Proof. Suppose $ (V,\Vert\cdot\Vert)$ is the normed vector space, and $ (e_i)_{i=1}^N$ is a basis for $ V$. For $ x=\sum_{j=1}^N \lambda_j e_j$, we can then define

$\displaystyle \Vert x \Vert' = \sqrt{\sum_{j=1}^N \vert\lambda_j\vert^2} $
whence $ \Vert\cdot\Vert'\colon V\to \mathbb{R}$ is a norm for $ V$. Since all norms on a finite dimensional vector space are equivalent, there is a constant $ C>0$ such that
$\displaystyle \frac{1}{C} \Vert x \Vert' \le \Vert x \Vert \le C \Vert x \Vert', \quad x\in V. $
To prove that $ V$ is a Banach space, let $ x_1,x_2,\ldots$ be a Cauchy sequence in $ (V,\Vert\cdot \Vert)$. That is, for all $ \varepsilon>0$ there is an $ M\ge 1$ such that
$\displaystyle \Vert x_j-x_k \Vert <\varepsilon, \ $   for all$\displaystyle j,k\ge M. $
Let us write each $ x_k$ in this sequence in the basis $ (e_j)$ as $ x_k=\sum_{j=1}^N \lambda_{k,j} e_j$ for some constants $ \lambda_{k,j}\in \mathbbmss{C}$. For $ k,l\ge 1$ we then have
$\displaystyle \Vert x_k-x_l\Vert$ $\displaystyle \ge$ $\displaystyle \frac{1}{C} \Vert x_k-x_l \Vert'$  
  $\displaystyle \ge$ $\displaystyle \frac{1}{C} \sqrt{\sum_{j=1}^N \vert\lambda_{k,j}-\lambda_{l,j}\vert^2}$  
  $\displaystyle \ge$ $\displaystyle \frac{1}{C} \vert\lambda_{k,j}-\lambda_{l,j}\vert$  

for all $ j=1,\ldots, N$. It follows that $ (\lambda_{k,1})_{k=1}^\infty, \ldots, (\lambda_{k,N})_{k=1}^\infty$ are Cauchy sequences in $ \mathbbmss{C}$. As $ \mathbbmss{C}$ is complete, these converge to some complex numbers $ \lambda_1, \ldots, \lambda_N$. Let $ x=\sum_{j=1}^N \lambda_j e_j$.

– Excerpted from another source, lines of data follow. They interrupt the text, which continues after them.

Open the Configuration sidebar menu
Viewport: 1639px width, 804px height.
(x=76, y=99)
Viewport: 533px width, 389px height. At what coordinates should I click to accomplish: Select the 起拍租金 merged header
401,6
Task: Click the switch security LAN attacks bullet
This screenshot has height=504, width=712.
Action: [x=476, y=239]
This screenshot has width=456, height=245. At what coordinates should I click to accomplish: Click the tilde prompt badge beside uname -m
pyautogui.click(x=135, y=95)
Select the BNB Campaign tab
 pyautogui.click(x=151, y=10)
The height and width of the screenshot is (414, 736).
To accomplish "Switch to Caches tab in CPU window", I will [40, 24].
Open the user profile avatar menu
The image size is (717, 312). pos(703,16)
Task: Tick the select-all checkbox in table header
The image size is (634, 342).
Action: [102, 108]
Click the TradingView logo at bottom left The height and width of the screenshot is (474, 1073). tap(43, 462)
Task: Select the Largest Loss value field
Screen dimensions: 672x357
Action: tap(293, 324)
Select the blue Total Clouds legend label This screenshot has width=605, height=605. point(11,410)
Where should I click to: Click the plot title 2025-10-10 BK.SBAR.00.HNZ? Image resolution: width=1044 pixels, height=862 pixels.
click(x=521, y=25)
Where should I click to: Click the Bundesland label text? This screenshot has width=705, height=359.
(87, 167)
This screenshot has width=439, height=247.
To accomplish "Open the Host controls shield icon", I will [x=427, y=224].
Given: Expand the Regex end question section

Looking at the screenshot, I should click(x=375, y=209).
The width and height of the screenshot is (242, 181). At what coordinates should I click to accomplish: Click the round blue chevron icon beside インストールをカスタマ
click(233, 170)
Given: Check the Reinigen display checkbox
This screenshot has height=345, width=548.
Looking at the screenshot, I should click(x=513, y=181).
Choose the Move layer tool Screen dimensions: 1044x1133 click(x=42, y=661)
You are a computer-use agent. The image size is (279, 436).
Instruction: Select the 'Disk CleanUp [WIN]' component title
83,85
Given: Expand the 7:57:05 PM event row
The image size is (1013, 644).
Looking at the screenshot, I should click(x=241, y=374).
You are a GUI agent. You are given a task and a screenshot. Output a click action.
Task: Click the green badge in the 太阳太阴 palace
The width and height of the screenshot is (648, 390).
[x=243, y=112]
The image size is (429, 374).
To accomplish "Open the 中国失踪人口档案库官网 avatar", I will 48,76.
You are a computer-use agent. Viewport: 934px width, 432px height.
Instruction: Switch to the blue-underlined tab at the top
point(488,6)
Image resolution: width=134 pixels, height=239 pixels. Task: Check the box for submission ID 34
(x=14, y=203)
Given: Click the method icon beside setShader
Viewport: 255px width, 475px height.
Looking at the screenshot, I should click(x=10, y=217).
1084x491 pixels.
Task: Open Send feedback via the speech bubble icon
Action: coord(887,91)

For each $ k=1,2,\ldots$, we then have

$\displaystyle \Vert x-x_k\Vert$ $\displaystyle \le$ $\displaystyle C \Vert x-x_k\Vert'$  
  $\displaystyle \le$ $\displaystyle C \sqrt{\sum_{j=1}^N \vert\lambda_{j}-\lambda_{k,j}\vert^2}.$  

By taking $ k\to \infty$ it follows that $ (x_j)$ converges to $ x\in V$. $ \Box$



"every finite dimensional normed vector space is a Banach space" is owned by matte.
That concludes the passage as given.